ABOUT THIS TASK ▸
Filter the records down to the lines that hold the word "title", and copy each of those lines.

Stored dataset items:
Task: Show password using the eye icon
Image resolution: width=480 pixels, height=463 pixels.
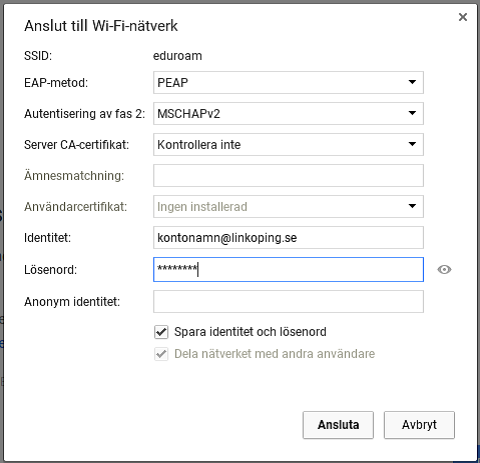Action: pyautogui.click(x=444, y=269)
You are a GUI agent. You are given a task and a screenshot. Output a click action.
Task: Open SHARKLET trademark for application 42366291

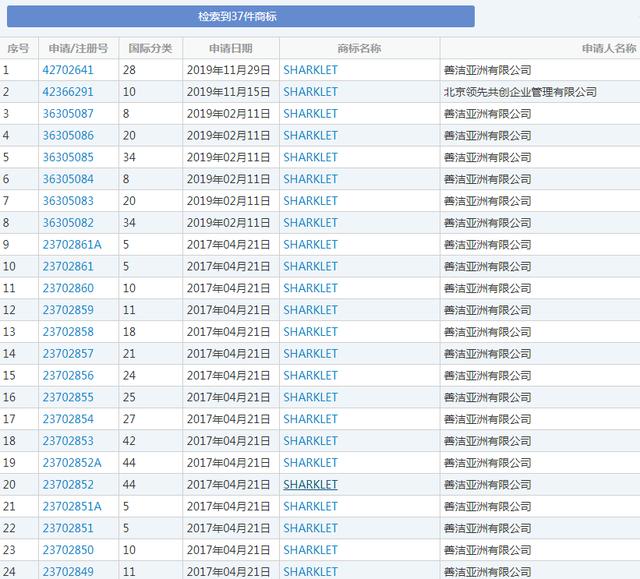tap(310, 92)
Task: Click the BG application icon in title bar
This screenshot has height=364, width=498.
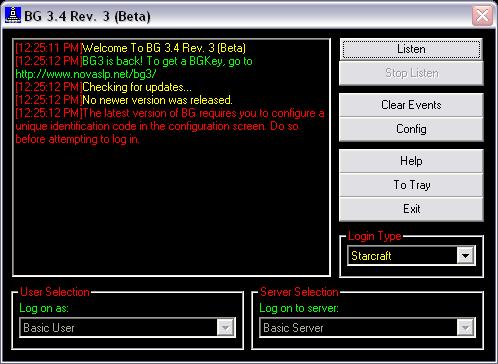Action: tap(13, 15)
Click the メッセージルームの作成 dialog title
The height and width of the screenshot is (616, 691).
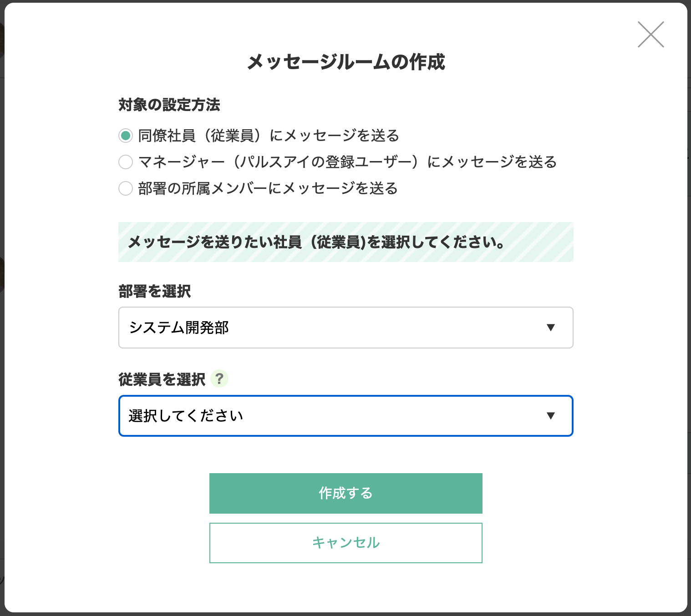(x=346, y=62)
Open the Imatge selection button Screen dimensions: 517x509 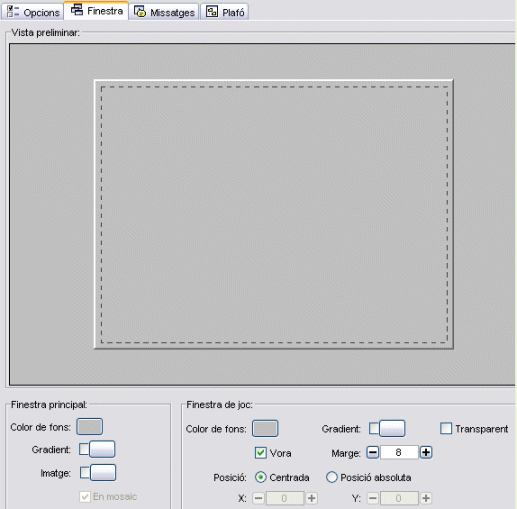tap(103, 473)
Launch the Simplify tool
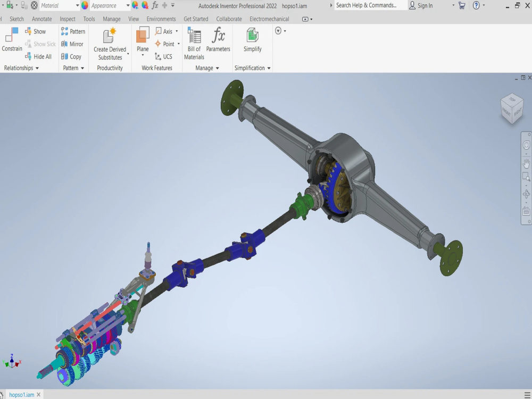This screenshot has width=532, height=399. point(252,40)
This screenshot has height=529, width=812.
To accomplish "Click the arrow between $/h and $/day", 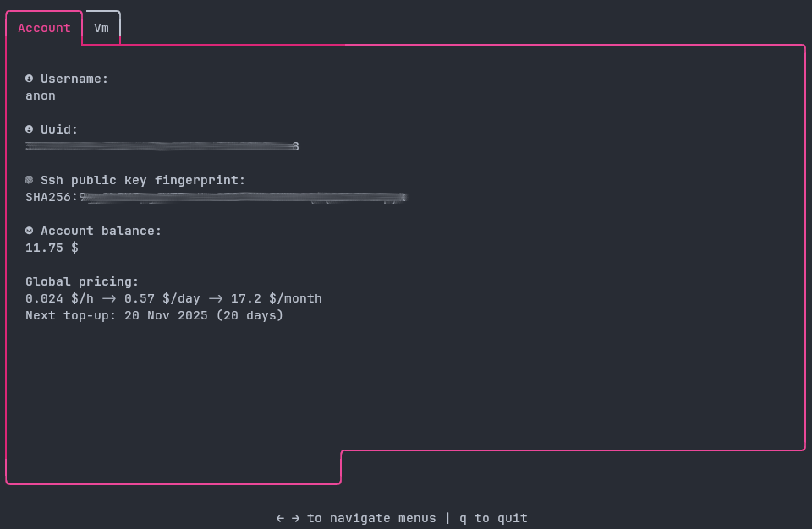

OUTPUT OF THE TASK ▸
Task: Click the BG application icon in title bar
Click the メッセージルームの作成 dialog title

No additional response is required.